NASA software is at the heart of a new product that could hunt for porn on the Internet.

Published June 19, 2000 7:03PM (EDT)

We can thank NASA for information about the world outside Planet Earth, like the moon and Mars. They also gave us Tang. And soon, we will be able to protect our children against the evils of online naked pictures.

An American educational company called Heartsoft Inc. is currently beta-testing software that hunts for porn on the Internet, based on artificial intelligence software developed by NASA in the 1980s. Unlike other filtering products that surf the texts of HTML looking for pornographic words, Heartsoft's new Internet Safari browser intercepts the actual images -- JPEG and GIF files -- and checks them to see if they're porn.

Heartsoft chairman and CEO Benjamin Shell told a reporter the software is programmed to hunt for "tones of flesh and curves." The search is instantaneous, boasts Shell: "Obviously when you have very advanced 'Star Wars' technology it doesn't take those algorithms long."

Shell insists that his new software is capable of sussing out most porn images, with 90 to 95 percent accuracy. Heartsoft, based in Broken Arrow, Okla., has even applied for a patent on this image detection and analysis technology, called "Evaluating Graphic Image Files for Objectionable Content."

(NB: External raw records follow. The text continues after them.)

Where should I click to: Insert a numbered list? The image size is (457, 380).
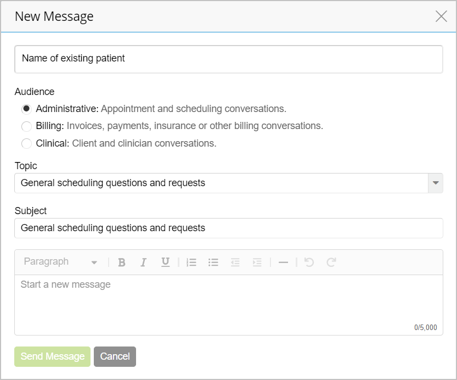pos(191,262)
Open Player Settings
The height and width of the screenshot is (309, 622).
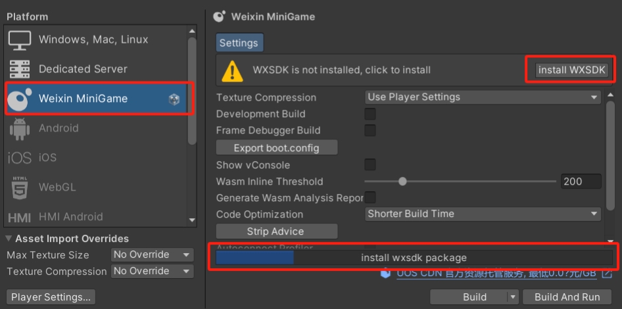click(51, 297)
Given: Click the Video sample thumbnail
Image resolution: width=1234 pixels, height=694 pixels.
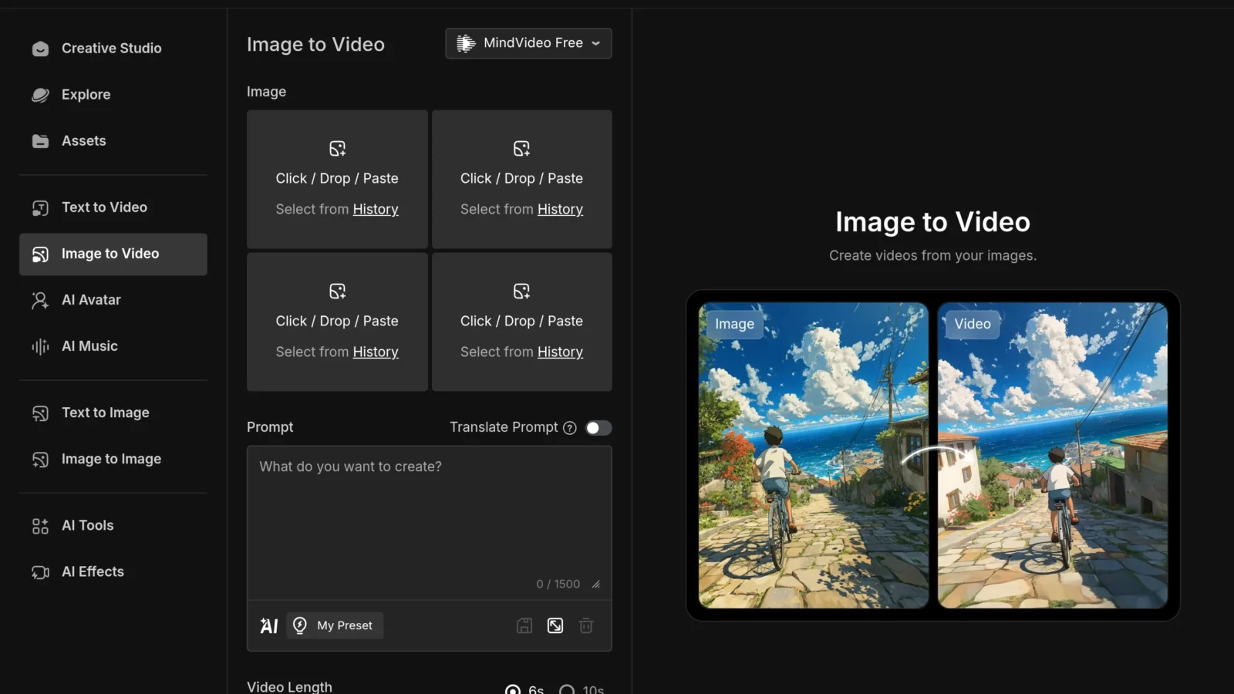Looking at the screenshot, I should tap(1052, 455).
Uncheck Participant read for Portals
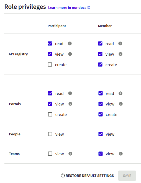Viewport: 141px width, 183px height. tap(50, 93)
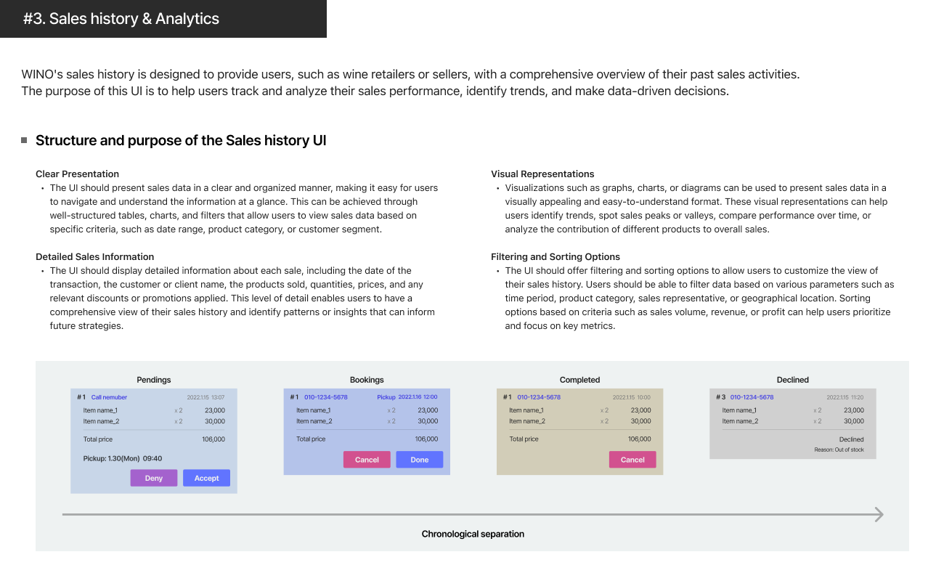This screenshot has height=581, width=944.
Task: Click the '#3. Sales history & Analytics' header
Action: (x=121, y=19)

The Internet Safari will be able to be used by businesses as well as schools and at home. Shell points to a 1998 government report that says two-thirds of workplace sexual harassment claims that have been settled have been the result of online pornography. "One of the things that we're looking at is the possibility of having an algorithm put into a plug-in for Netscape or Explorer and eliminate full-frontal nudity viewed in the office."

Because Heartsoft hears so many complaints from school officials that students are adept at bypassing other porn detection filters, the company has chosen a group of teenagers to be beta testers for the Internet Safari software. (If high school kids can figure out how to create viruses, and hack into the Web sites of the CIA and FBI, the "flesh-and-curves" software should be a piece of cake.)

You can bet that porn producers and distributors will also find ways to get around the Heartsoft technology. Perhaps porn images will be tinted different colors other than flesh -- for instance, a hardcore image of two people having sex would be colored blue or green -- and users will download special filters to correct the colors once the image is downloaded.

Maybe Heartsoft will then have to obtain another patent on "Evaluating Graphic Image Files for Unnatural Coloration."


By Jack Boulware

Jack Boulware is a writer in San Francisco and author of "San Francisco Bizarro" and "Sex American Style."